* PASSAGE TO READ:
========

发明名称 System and method for identification of near duplicate user-generated content
摘要 A computer-implemented system and method for identification of near duplicate user-generated content in a networked system are disclosed. The apparatus in an example embodiment includes a data receiver to receive a first instance of user-generated content; a tokenizer to tokenize the first instance into a set of words, create a set of portions from the tokenized first instance, and assign weight to each portion of the set of portions; a magnitude calculator to calculate a magnitude for the first instance based on the weight of each portion; a resemblance score calculator to search a data store for a second instance with at least one portion in common with the first instance and calculate a resemblance score between the first instance and the second instance; and an account linker to link accounts associated with each of the first instance and the second instance.
申请公布号 US9454610(B2) 申请公布日期 2016.09.27
申请号 US201514727622 申请日期 2015.06.01
申请人 eBay Inc. 发明人 Schuil Robin Johan
分类号 G06F17/30;G06Q30/08 主分类号 G06F17/30
代理机构 Schwegman, Lundberg & Woessner, P.A. 代理人 Schwegman, Lundberg & Woessner, P.A.

========

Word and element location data
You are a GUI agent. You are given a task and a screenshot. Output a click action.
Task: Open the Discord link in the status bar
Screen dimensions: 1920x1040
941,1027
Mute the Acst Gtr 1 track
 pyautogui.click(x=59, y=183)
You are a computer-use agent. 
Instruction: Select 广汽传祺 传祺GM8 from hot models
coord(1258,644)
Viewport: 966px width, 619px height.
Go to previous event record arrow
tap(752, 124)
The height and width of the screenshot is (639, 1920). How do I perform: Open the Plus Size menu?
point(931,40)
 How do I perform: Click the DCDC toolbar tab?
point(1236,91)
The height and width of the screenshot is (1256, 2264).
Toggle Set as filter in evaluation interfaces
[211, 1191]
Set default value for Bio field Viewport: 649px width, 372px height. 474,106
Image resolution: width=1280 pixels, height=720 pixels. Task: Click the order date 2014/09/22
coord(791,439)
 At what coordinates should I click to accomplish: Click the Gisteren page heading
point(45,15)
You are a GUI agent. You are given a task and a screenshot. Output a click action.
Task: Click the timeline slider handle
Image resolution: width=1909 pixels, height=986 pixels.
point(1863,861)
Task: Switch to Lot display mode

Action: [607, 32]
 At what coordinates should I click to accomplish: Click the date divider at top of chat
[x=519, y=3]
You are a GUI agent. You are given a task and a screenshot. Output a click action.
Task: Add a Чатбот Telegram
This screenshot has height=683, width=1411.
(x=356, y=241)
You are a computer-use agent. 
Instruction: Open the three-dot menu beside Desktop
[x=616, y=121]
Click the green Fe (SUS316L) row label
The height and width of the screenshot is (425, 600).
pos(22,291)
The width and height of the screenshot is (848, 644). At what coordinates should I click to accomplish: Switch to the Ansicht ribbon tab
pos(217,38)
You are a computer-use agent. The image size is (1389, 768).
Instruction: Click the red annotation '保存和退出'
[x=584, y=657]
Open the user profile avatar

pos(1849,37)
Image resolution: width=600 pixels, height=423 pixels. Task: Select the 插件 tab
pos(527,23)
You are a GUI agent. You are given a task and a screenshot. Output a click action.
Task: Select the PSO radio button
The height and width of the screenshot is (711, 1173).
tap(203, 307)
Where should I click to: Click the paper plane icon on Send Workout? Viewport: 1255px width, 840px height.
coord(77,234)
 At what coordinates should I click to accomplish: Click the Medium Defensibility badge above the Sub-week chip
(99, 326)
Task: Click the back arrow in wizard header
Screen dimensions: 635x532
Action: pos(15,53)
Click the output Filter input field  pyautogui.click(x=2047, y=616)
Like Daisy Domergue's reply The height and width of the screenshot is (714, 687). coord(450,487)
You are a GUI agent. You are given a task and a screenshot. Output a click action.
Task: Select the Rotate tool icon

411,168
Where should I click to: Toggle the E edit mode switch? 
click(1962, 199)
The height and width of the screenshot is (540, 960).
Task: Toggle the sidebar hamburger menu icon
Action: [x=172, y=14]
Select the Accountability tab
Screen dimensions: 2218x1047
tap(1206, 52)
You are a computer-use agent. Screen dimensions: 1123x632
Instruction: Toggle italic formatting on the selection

========

* WHAT TO WORK ON:
1. According to the patent record, what does the magnitude calculator base its calculation on?
2. Say whether each statement agrees with the patent record, and quote the words that decide it: (a) The data receiver receives a first instance of user-generated content. (b) The tokenizer calculates the resemblance score. (c) The tokenizer assigns weight to each portion.
3. Carry on the patent record about identifying near duplicate user-generated content from the point where it stops.
This data has no connection to the patent record.

* ANSWERS BY TASK:
1. The weight of each portion.

2.
(a) Yes: "a data receiver to receive a first instance of user-generated content"
(b) No: "a resemblance score calculator to search a data store for a second instance with at least one portion in common with the first instance and calculate a resemblance score between the first instance and the second instance"
(c) Yes: "assign weight to each portion of the set of portions"

3.
主权项 1. A method comprising: using a computer processor, automatically identifying, among a plurality of existing instances of user-generated electronic content, one or more instances that are near duplicates of a new instance of user-generated electronic content, as determined based on a measured degree of similarity between the existing instances and the new instance; and for each of the identified near-duplicate existing instances of user-generated electronic content, determining whether a single account holder is responsible for submitting the new instance of user-generated electronic content and the near-duplicate existing instance of user-generated electronic content, wherein, for at least one of the near-duplicate existing instances of user-generated electronic content, the determination that a single account holder is responsible for submitting the new instance and the near-duplicate existing instance is based on finding an intersection between user data associated with a first account associated with the new instance and a second account associated with the near-duplicate existing instance, the user data identifying the single account holder and being distinct from the user-generated electronic content.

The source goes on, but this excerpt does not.